**Aim of the exercise:**
Once you have read the listing, write it all out exactly.

**Supplied records:**
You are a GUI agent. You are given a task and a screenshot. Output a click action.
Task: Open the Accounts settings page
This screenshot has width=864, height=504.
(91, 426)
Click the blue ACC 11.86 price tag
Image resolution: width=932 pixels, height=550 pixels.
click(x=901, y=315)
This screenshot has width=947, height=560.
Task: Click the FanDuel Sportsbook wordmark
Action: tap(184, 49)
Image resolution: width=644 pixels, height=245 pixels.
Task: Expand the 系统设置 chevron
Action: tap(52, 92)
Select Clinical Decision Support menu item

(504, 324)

**Response below:**
You are a GUI agent. You are given a task and a screenshot. Output a click action.
Task: Open the Accounts settings page
This screenshot has width=864, height=504.
(91, 426)
Click the blue ACC 11.86 price tag
Image resolution: width=932 pixels, height=550 pixels.
click(x=901, y=315)
This screenshot has width=947, height=560.
Task: Click the FanDuel Sportsbook wordmark
Action: tap(184, 49)
Image resolution: width=644 pixels, height=245 pixels.
Task: Expand the 系统设置 chevron
Action: tap(52, 92)
Select Clinical Decision Support menu item

(504, 324)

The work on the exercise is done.